▶ 読解用の抜粋:
********************

駒澤大学高等学校
井上誠二校長
曹洞宗の精神を受け継ぐ駒澤大学高等学校は、禅の教えに基づく「行学一如」を建学の理念に掲げている。これは、日常生活における全ての行い(行)と学問(学)を一体のものと捉え、心身のバランスを重んじる全人教育を意味する。学びと生活が相互に影響し合いながら、真の人間力を育むことを目指している。
2025年春、同校の舵(かじ)取りを任されたのが井上誠二校長だ。「心の教育こそが、生徒の可能性を花開かせる原点です」と井上校長。これまでの教育現場での経験を生かし、生徒一人一人の心に火をともすことの大切さを説く。
「心の教育というと、優しさや思いやりに目が向きがちですが、私は“心が変わることで、全てが動きだす”と考えています。注意されて仕方なく従うのではなく、その意図や意味を理解し、内面から納得して行動を変えることが重要です」。その変化が、自主性や判断力、そして挑戦する意志につながるという。

********************

▶ 提供データ:
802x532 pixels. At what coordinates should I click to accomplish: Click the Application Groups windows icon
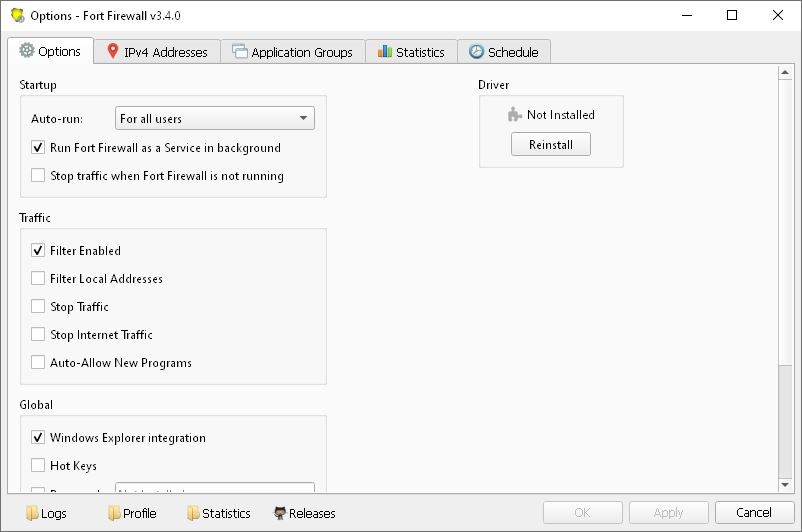pyautogui.click(x=240, y=52)
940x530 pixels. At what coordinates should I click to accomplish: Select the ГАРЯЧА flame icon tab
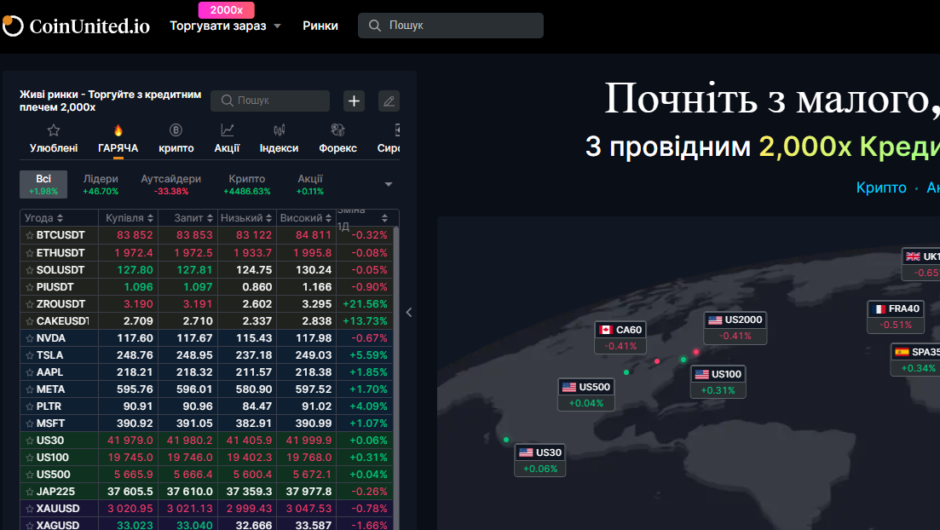click(x=118, y=138)
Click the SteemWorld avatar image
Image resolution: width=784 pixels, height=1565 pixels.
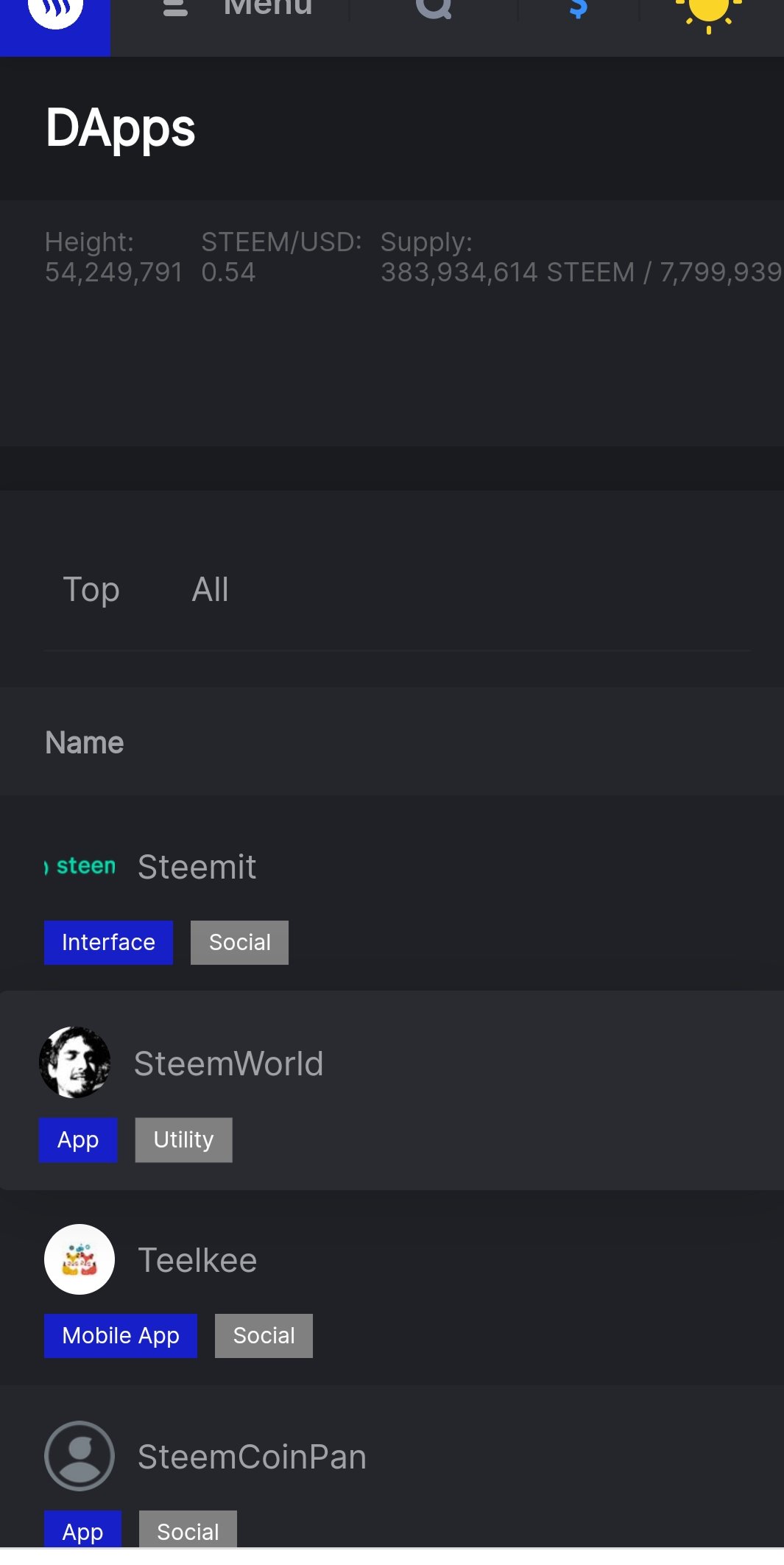pos(74,1062)
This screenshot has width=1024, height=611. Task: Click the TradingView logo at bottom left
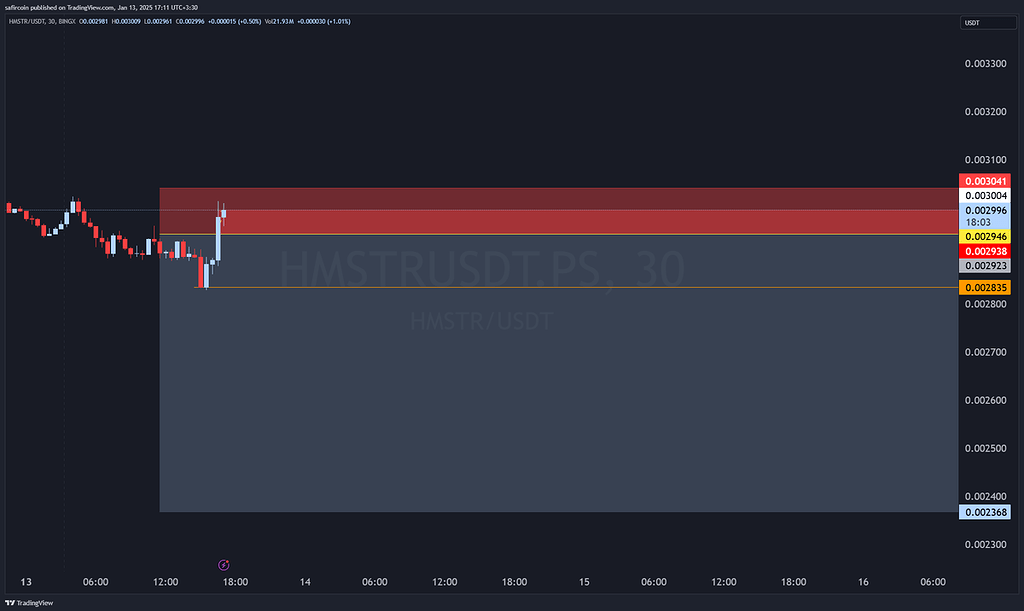28,603
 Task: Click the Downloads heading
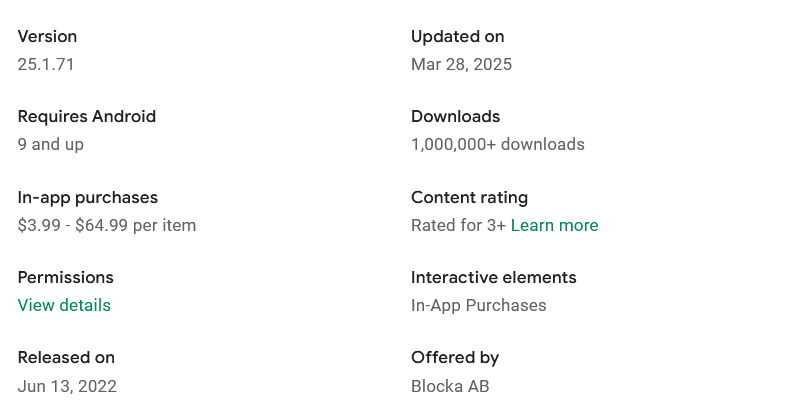point(455,116)
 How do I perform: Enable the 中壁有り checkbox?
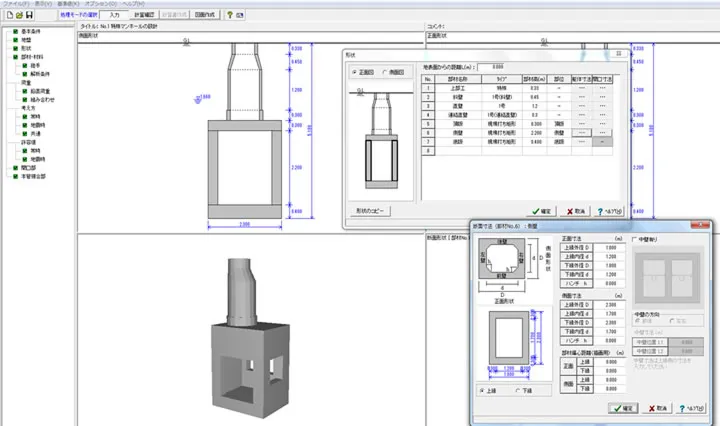point(635,240)
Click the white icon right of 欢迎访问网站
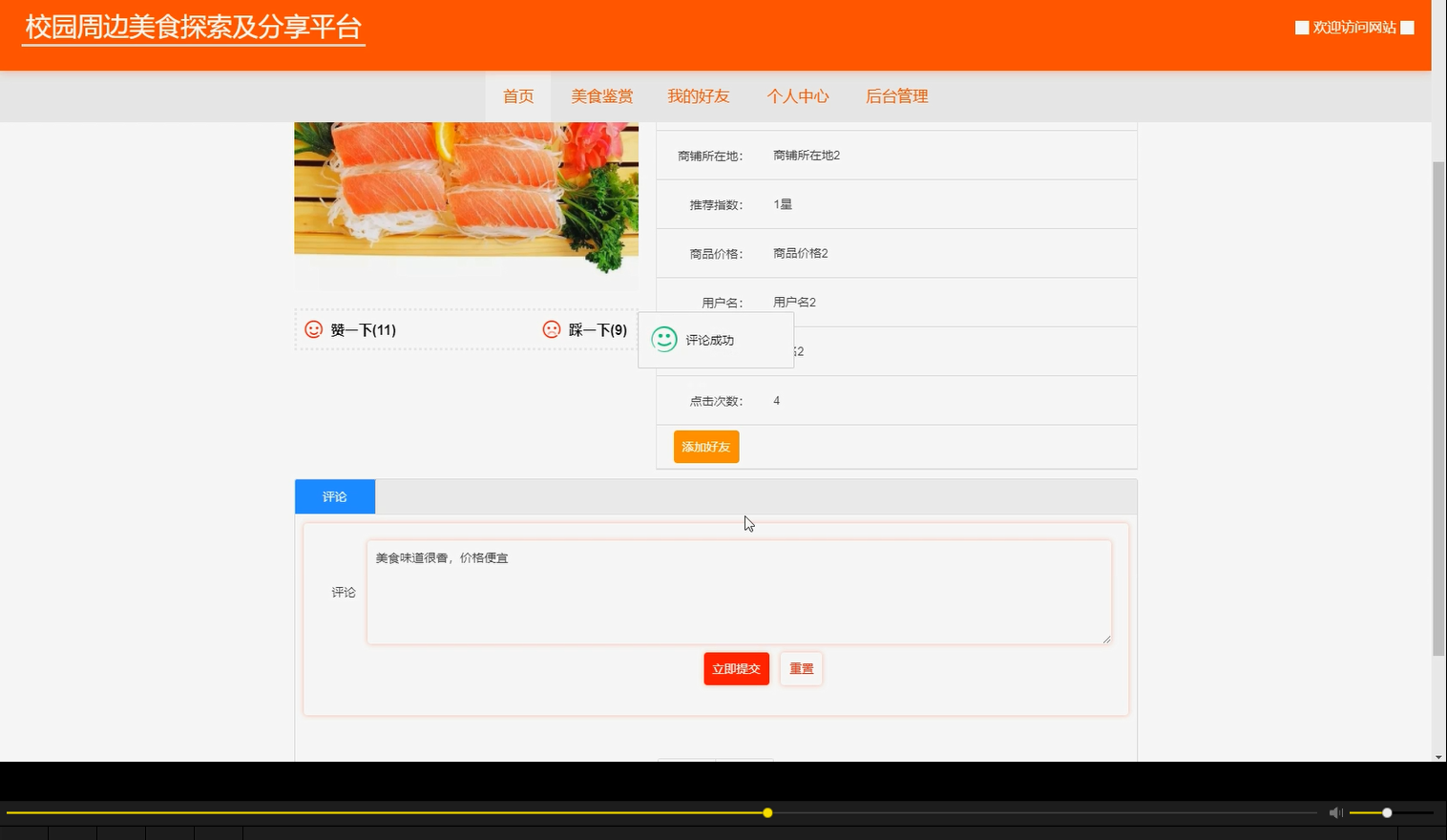 point(1406,28)
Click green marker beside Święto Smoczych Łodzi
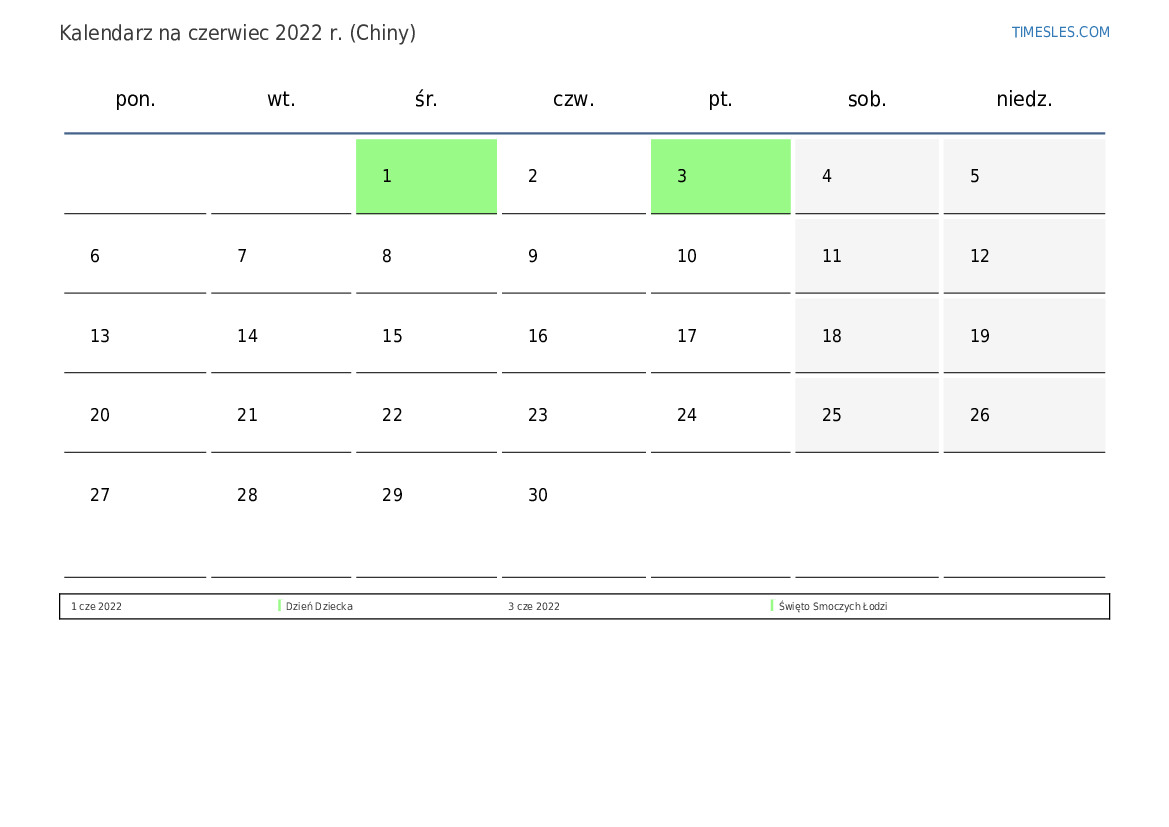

********************

駒澤大学高等学校の井上誠二校長を紹介した文章を、全文一字一句変えずに書き写すこと。

駒澤大学高等学校
井上誠二校長
曹洞宗の精神を受け継ぐ駒澤大学高等学校は、禅の教えに基づく「行学一如」を建学の理念に掲げている。これは、日常生活における全ての行い(行)と学問(学)を一体のものと捉え、心身のバランスを重んじる全人教育を意味する。学びと生活が相互に影響し合いながら、真の人間力を育むことを目指している。
2025年春、同校の舵(かじ)取りを任されたのが井上誠二校長だ。「心の教育こそが、生徒の可能性を花開かせる原点です」と井上校長。これまでの教育現場での経験を生かし、生徒一人一人の心に火をともすことの大切さを説く。
「心の教育というと、優しさや思いやりに目が向きがちですが、私は“心が変わることで、全てが動きだす”と考えています。注意されて仕方なく従うのではなく、その意図や意味を理解し、内面から納得して行動を変えることが重要です」。その変化が、自主性や判断力、そして挑戦する意志につながるという。